Llega el 31 de diciembre y, como cada año, nos convertimos en expertos en rituales. No importa si creemos o no, lo importante es no quedarnos con la duda. Porque ¿y si sí funciona y tú no lo hiciste?
El arranque oficial es con las 12 uvas, donde pides deseos a toda velocidad, te atragantas un poco y terminas brindando sin saber qué pediste, pero con mucha fe.
Luego viene el momento cardio: correr con la maleta. No importa si es por la cuadra, la sala o el patio, lo importante es que el universo te vea sudando y diga: “este sí quiere viajar”.

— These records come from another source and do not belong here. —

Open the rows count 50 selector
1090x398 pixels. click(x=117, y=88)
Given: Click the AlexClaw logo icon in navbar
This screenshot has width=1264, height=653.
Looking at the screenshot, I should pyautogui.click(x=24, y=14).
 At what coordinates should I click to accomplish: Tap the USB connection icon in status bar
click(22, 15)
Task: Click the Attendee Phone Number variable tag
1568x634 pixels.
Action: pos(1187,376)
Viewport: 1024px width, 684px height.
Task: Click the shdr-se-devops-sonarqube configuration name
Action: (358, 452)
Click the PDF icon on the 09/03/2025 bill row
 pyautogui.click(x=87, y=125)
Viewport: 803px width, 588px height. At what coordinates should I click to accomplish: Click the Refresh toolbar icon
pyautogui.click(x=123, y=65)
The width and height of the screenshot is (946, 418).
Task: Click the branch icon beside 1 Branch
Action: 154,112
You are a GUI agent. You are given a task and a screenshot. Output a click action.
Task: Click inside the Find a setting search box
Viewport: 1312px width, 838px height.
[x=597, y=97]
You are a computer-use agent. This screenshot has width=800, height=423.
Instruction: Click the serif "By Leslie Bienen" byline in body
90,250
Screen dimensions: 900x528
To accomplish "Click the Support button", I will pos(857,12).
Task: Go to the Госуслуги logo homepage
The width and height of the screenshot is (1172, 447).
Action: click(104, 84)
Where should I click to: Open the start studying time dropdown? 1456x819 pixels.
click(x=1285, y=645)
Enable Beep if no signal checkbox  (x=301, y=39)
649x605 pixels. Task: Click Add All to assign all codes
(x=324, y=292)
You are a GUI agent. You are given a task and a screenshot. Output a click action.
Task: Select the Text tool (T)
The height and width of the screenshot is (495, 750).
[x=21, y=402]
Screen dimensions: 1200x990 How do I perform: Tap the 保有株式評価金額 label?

Para atraer dinero, los clásicos quedan cortos. Hay quienes se meten monedas en los zapatos, otros guardan billetes en la cartera desde la medianoche y los más extremos hasta abrazan al que sí trae lana, no por cariño, sino por energía.
Las lentejas no pueden faltar: una cucharada para la abundancia, dos para el antojo y tres porque ya estás ahí. Frías, calientes o directo de la olla, no se cuestiona la tradición.
La ropa interior merece capítulo aparte: roja para el amor, amarilla para el dinero, blanca para la paz… y combinada para quienes no saben qué pedir pero lo quieren todo.
Si el año estuvo pesado, aplica el ritual terapéutico: escribe todo lo malo, rómpelo, quémalo y mándalo lejos, junto con el ex, las deudas y las malas vibras.
¿Quieres cambios? Mueve los muebles, aunque sea la silla, la maceta o al tío dormido. Lo importante es mover la energía… y despertar a alguien.
Y para cerrar con broche de oro, brinda, ríe y abraza. Porque al final, ningún ritual supera empezar el año con buena actitud, gente querida y la esperanza intacta.
Hazlos todos. Total, el ridículo es gratis… y la fe también.